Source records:
· · · · ·
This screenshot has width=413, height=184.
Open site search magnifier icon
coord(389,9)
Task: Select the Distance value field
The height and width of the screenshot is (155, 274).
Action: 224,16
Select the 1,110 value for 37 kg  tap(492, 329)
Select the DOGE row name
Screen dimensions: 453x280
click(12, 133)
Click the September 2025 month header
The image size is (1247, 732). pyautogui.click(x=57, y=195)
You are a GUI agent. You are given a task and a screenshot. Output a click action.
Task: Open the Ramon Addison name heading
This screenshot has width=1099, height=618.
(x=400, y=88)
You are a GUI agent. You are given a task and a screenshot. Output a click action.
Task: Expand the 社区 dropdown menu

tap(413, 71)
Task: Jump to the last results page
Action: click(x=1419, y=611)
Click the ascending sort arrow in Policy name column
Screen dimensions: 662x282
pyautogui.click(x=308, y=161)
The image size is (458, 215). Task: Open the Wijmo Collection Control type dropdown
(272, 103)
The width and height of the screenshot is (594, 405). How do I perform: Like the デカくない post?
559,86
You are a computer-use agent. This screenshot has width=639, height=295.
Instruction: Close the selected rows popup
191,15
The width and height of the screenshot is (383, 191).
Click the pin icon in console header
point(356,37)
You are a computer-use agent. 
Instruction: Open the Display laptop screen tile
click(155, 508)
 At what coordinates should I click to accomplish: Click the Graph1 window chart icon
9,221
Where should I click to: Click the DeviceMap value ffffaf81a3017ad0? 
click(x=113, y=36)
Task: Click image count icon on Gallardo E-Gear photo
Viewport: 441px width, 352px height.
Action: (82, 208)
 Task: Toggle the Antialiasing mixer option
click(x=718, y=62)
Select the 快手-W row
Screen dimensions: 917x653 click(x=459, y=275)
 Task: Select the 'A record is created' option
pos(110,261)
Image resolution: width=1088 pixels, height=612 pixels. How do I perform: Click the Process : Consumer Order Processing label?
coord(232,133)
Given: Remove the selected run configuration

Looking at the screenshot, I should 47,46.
· · · · ·
TASK ITEM:
Copy every line of the entries in which "agent" can be found.

ANSWER AREA:
You are a GUI agent. You are given a task and a screenshot. Output a click action.
You are a GUI agent. You are given a task and a screenshot. Output a click action.
You are a computer-use agent. This screenshot has width=639, height=295.
You are a computer-use agent. 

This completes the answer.